Today aesthetic appreciation is driving the new commerce of fashion photography. Christopher Mahoney, head of Sotheby’s photographs department, said the photography was significant “not just as documentation of fashion, but really as art.”

“The reason that happened is because the work of a handful of photographers like Penn and Avedon, working in the ’40s, ’50s, ’60s and ’70s, really pushed fashion photography beyond its editorial purpose — or advertising purpose — and pushed it into the realm of fine art,” he said. “They broke the rules.”

What’s the overarching appeal? “Fashion photographs are visually beautiful, and you don’t have to work too hard to understand them,” Ms. Staley said.
There is something else, too. “They are also culturally and historically full of signification, making it a really interesting thing to collect and show,” Mr. Grundberg said.

Vanessa Hallett, senior director and worldwide head of photographs at Phillips auction house, said of the photos: “What I love is there’s so much thought that goes into them. It’s not just a snap of a picture of a beautiful woman in a beautiful dress.”

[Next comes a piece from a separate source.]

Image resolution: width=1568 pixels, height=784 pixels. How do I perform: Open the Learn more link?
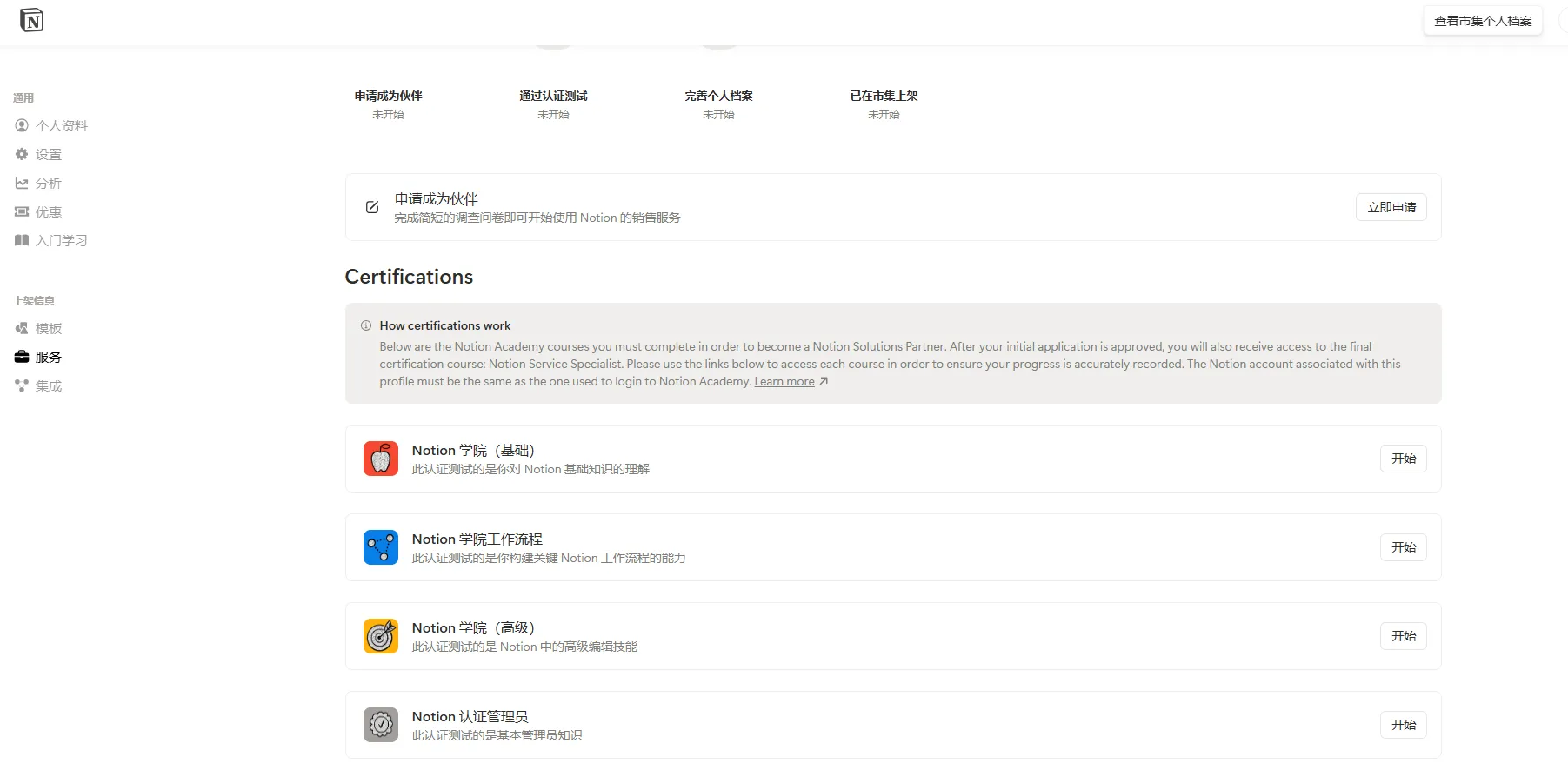(x=784, y=382)
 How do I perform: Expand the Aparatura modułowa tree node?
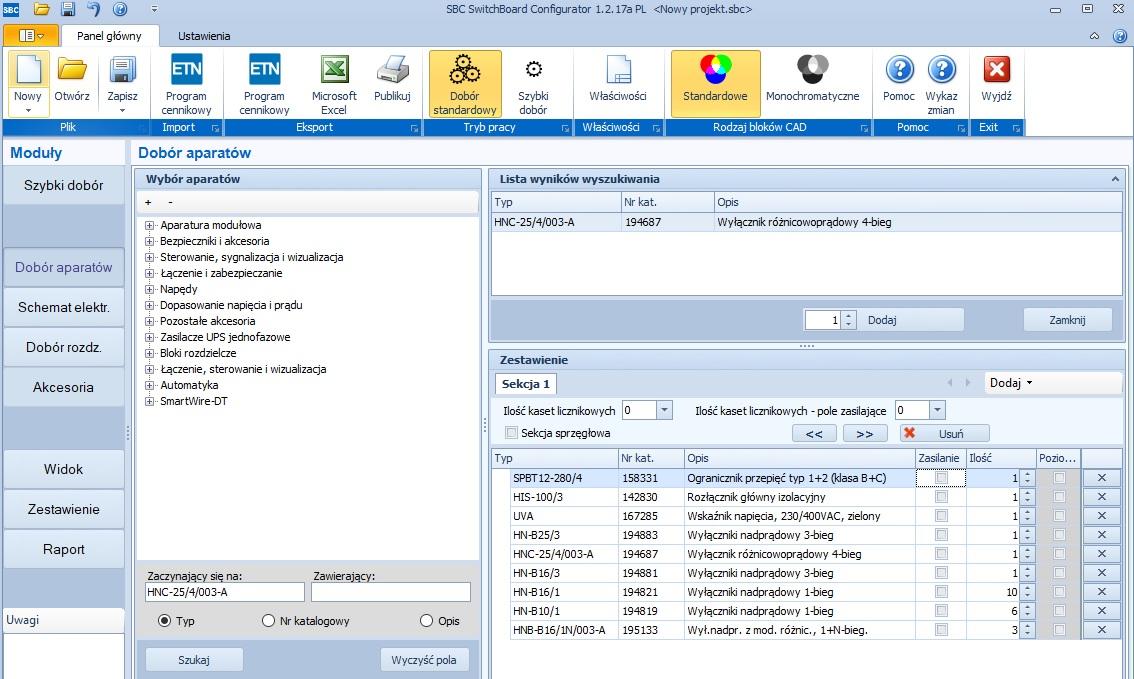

Nuances make the works desirable for even connoisseurs of fine-art photography. “Irving Penn, for instance, is fascinating,” Mr. Mahoney said. “He does interesting things that you wouldn’t think would work, but they work beautifully — the inclusion of the edge of a backdrop, the edge of the seamless paper in the studio — something that is typically designed to dissolve into the background.”

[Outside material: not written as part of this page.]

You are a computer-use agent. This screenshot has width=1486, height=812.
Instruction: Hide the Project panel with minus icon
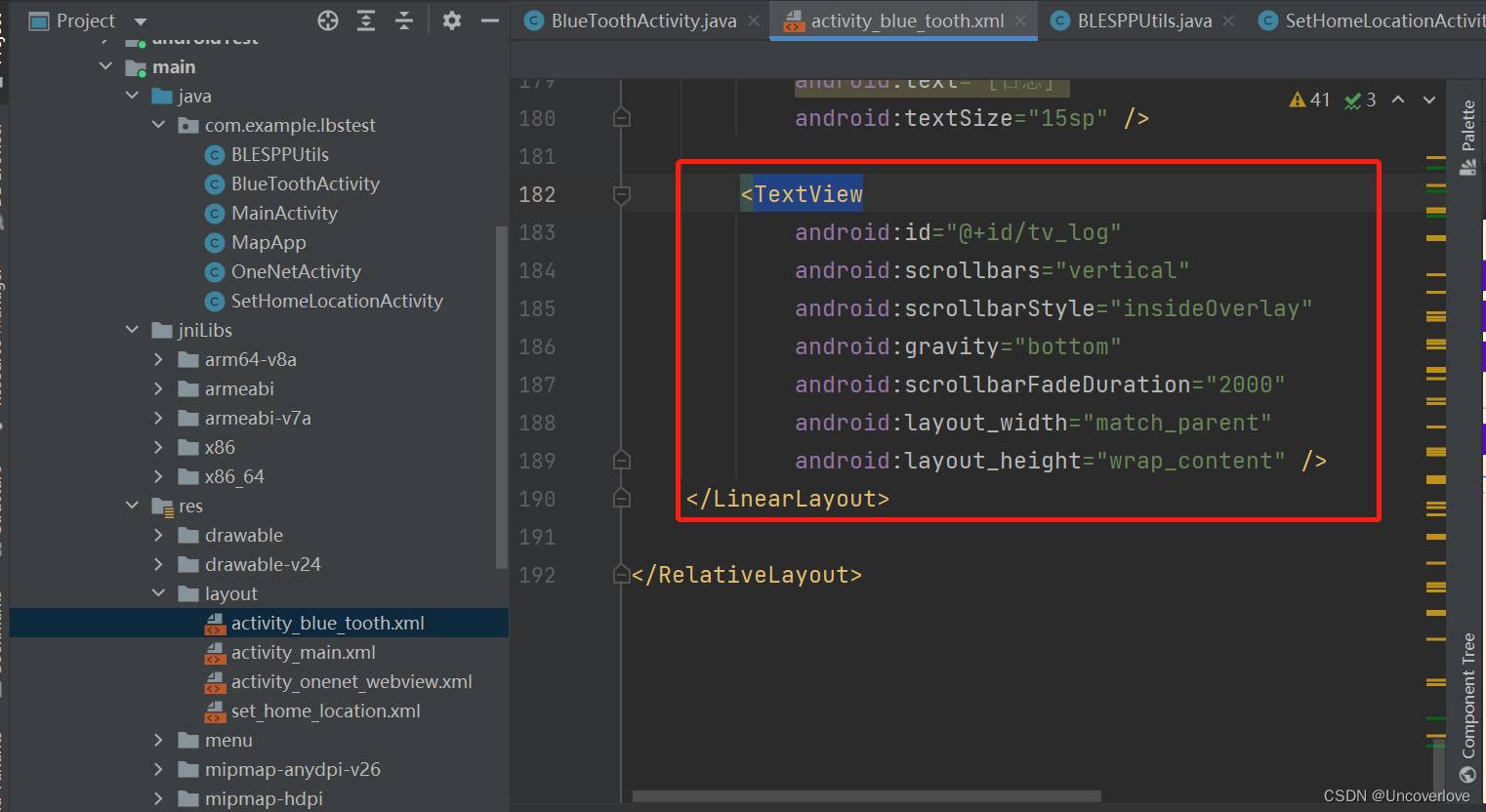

He added, “It gives you a sense of the space of the studio, placing you in the studio, while at the same time presenting these impossibly beautiful models and these impossibly beautiful fashion designs, which look completely otherworldly.”

Then Penn incorporates “a certain grit and dirt in his images — the unswept floor that you see in a part of the image, the less-than-perfect-looking backdrop, a crushed cigarette,” Mr. Mahoney said. “The inclusion of that sort of detail might have thrown a photo editor into a conniption fit, but it throws the beauty of the fashion and the model into greater relief.”

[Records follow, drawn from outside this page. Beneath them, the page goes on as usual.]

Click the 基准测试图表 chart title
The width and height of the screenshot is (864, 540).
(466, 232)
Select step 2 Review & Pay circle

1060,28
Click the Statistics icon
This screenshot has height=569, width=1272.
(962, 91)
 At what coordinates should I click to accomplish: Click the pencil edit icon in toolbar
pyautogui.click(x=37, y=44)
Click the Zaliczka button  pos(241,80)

So much goes into what makes a print valuable, said Daile Kaplan, a vice president at Swann Auction Galleries in New York. “There’s the reputation of the photographer,” she said, “the celebrity or status of the subject, the size of the photo, the edition size of the photo, the technique, the provenance of who owned it previously, and if the photographer signed it or has notations on the back of the image and, of course, if you want to live with it.”

Images printed close to the time the camera shutter clicked are valued by collectors, especially those never published by a magazine and new to the market, Ms. Foresta added. Rivaling them are later platinum or palladium prints by photographers like Penn, recognizable by their matte surface, rich tone and wide range of grays.

Even uncredited fashion images, called vernacular photographs, are becoming a “hot, hot new genre right now,” Ms. Kaplan said.

“They can be commercial studio photos, or images that are cool and curious, and we might not even know who the photographer was because they are uncredited, but the image rises to the top and is very much a compelling picture, a statement, an observation,” she said.

At the most recent Swann sale, a group of three fashion images taken by an unknown photographer in the late 1950s to ’60s sold for $975. “They’re just marvelous and fun,” Ms. Kaplan said.

And collecting has certainly been fun for Larry and Melissa Lax. The true worth of their collection, they say, is how the photos make them feel.

“We’ve become attached to each one,” Ms. Lax said. “I love them all. They make me smile.”